Exercise brief: Reproduce the material starting at the first line and ending at the line containing "tap(784, 449)", changing "Incident Analytics" to "Incident Reports" and leaving everything else as it is.
##########
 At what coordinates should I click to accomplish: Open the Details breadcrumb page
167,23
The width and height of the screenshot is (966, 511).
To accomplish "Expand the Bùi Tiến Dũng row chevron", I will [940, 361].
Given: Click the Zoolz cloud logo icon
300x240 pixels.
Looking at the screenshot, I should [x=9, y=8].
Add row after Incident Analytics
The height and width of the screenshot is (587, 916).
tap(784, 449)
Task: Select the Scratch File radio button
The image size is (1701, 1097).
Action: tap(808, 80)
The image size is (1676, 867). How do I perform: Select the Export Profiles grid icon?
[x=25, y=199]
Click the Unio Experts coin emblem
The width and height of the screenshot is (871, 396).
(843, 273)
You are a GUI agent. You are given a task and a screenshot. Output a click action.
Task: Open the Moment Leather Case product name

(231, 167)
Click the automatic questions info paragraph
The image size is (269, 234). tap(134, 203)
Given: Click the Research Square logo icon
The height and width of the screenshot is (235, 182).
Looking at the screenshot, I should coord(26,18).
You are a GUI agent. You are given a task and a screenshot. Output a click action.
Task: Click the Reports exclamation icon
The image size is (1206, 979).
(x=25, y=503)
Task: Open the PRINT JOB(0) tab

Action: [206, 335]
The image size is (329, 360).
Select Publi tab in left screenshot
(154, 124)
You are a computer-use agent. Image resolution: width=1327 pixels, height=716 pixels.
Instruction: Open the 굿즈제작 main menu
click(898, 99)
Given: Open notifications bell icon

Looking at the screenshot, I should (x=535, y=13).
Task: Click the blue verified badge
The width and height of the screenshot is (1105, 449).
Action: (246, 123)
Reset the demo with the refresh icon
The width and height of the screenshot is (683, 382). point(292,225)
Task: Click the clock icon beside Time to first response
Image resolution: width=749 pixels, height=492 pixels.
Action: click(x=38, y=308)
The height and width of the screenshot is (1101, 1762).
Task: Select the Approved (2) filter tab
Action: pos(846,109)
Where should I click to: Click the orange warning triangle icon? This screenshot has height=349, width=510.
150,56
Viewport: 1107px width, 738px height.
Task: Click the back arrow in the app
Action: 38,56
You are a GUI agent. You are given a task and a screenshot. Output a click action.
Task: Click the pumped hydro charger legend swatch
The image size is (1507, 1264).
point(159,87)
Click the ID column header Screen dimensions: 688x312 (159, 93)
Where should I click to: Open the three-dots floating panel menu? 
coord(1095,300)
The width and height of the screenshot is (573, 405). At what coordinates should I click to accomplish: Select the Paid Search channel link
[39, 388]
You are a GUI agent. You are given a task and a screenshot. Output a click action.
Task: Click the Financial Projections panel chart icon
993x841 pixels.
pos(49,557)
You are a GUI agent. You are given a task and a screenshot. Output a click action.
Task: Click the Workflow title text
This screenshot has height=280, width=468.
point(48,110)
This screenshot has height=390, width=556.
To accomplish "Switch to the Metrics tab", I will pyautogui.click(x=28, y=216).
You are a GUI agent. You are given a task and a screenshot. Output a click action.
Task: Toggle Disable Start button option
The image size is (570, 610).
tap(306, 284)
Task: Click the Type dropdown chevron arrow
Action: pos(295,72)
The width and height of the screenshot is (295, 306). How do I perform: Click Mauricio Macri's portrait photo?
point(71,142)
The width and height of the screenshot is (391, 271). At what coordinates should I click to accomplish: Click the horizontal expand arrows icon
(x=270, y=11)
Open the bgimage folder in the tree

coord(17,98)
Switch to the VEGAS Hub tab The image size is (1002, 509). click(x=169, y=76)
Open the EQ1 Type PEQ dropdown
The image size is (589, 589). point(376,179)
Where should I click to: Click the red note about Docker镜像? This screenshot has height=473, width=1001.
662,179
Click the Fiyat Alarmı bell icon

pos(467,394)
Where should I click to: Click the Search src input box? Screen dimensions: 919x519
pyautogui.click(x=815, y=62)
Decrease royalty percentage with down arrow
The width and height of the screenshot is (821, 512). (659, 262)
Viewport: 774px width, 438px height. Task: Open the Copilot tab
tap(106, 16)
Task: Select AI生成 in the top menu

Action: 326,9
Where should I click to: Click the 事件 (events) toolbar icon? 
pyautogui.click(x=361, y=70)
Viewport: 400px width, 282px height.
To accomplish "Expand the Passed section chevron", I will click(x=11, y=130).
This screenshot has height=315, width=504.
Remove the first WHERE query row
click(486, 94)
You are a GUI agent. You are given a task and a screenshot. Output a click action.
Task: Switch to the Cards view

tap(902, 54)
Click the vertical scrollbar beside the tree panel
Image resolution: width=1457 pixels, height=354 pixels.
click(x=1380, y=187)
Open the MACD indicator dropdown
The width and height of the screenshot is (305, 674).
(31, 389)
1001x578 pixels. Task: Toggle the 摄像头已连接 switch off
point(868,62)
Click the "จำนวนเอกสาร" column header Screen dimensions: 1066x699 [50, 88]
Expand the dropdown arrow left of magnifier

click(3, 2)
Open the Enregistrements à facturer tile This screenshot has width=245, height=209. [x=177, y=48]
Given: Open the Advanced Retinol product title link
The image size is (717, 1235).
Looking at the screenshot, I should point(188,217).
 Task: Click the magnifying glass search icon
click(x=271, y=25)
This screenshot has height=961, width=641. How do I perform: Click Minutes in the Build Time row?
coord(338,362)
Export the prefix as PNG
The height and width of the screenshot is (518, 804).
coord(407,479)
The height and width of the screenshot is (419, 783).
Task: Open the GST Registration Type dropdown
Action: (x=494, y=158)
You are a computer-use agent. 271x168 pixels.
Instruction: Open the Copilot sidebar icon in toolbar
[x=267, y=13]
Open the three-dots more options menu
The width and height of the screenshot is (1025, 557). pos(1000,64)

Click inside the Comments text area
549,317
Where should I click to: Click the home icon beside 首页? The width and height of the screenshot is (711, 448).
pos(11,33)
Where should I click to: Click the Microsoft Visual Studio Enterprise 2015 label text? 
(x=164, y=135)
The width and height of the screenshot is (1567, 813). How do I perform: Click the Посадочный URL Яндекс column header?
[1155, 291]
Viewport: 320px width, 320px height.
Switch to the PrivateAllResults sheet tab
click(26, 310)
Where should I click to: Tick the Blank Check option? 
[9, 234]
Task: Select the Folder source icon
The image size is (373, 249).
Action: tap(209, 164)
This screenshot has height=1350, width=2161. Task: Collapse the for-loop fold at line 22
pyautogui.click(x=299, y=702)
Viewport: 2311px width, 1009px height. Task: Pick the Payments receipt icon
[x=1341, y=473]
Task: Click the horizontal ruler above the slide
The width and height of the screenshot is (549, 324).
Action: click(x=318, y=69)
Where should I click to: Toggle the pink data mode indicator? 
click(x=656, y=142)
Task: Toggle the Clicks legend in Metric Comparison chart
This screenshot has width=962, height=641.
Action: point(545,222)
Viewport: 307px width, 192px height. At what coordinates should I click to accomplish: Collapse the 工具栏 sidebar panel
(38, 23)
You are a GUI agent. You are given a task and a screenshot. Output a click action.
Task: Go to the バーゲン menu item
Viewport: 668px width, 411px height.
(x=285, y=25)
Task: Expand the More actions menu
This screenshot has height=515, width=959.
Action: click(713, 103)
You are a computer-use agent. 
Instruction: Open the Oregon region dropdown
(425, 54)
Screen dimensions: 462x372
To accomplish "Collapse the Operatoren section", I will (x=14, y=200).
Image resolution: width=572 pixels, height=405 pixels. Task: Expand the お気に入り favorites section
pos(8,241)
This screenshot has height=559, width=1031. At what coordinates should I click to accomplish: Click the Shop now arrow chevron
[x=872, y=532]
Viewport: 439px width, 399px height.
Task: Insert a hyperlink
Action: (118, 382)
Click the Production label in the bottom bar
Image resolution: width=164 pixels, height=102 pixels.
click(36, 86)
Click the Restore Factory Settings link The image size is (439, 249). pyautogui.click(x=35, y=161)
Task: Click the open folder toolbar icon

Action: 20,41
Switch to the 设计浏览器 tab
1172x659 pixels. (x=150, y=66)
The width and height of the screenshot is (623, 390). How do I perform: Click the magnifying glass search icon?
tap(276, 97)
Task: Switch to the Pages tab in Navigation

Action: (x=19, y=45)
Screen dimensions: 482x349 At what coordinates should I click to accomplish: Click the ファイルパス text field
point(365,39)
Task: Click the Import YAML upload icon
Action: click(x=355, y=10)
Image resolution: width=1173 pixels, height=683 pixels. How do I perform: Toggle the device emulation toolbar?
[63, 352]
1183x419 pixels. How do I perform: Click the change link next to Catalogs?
##########
Written answer:
 At what coordinates should I click to accomplish: Open the Details breadcrumb page
167,23
The width and height of the screenshot is (966, 511).
To accomplish "Expand the Bùi Tiến Dũng row chevron", I will [940, 361].
Given: Click the Zoolz cloud logo icon
300x240 pixels.
Looking at the screenshot, I should [x=9, y=8].
Add row after Incident Reports
The height and width of the screenshot is (587, 916).
tap(784, 449)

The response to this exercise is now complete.